→ Goal
Copy out the material word for word, starting with the line that contains "You are a GUI" and going on through the line that contains "tap(50, 319)", and leave the pictures out of your copy.
# start of Entries provided
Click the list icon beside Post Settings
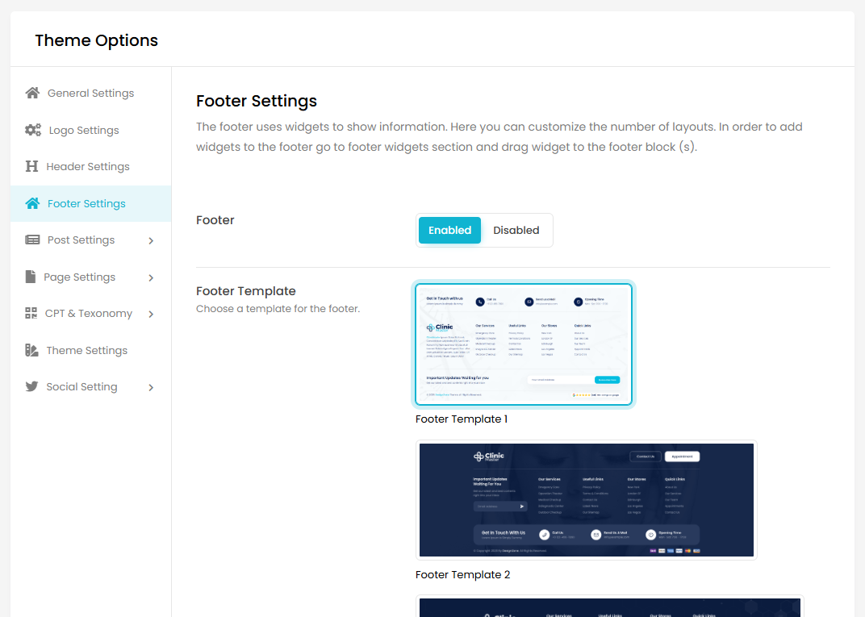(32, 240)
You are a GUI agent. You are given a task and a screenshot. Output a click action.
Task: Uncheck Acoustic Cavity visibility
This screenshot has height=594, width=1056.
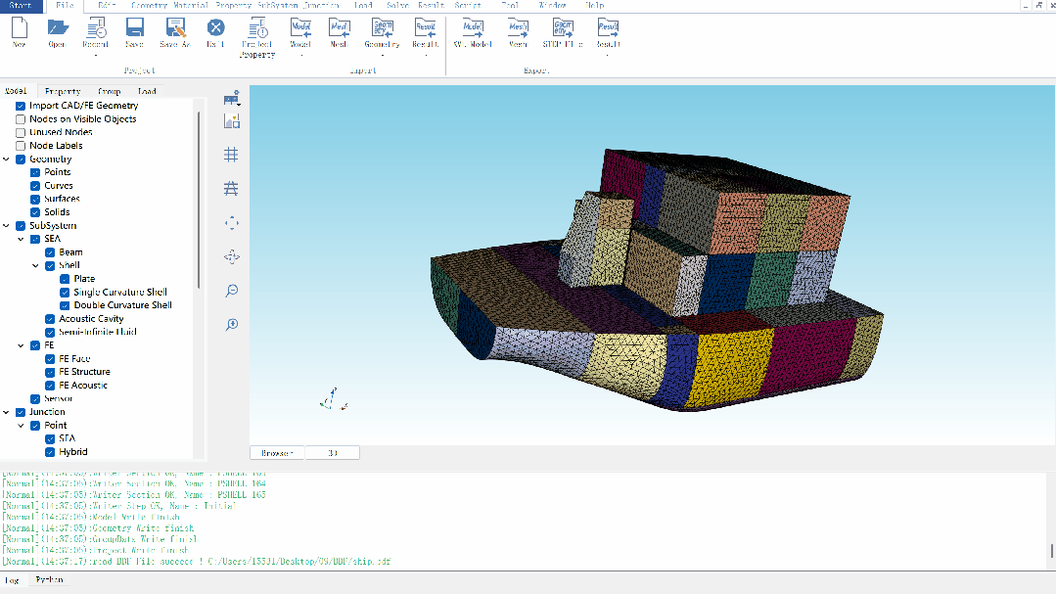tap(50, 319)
# end of Entries provided
# start of Entries provided
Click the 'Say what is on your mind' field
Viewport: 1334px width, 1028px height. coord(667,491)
# end of Entries provided
→ Finished task
You are a GUI agent. You are given a task and a screenshot. Output a click action.
Task: Uncheck Acoustic Cavity visibility
This screenshot has height=594, width=1056.
tap(50, 319)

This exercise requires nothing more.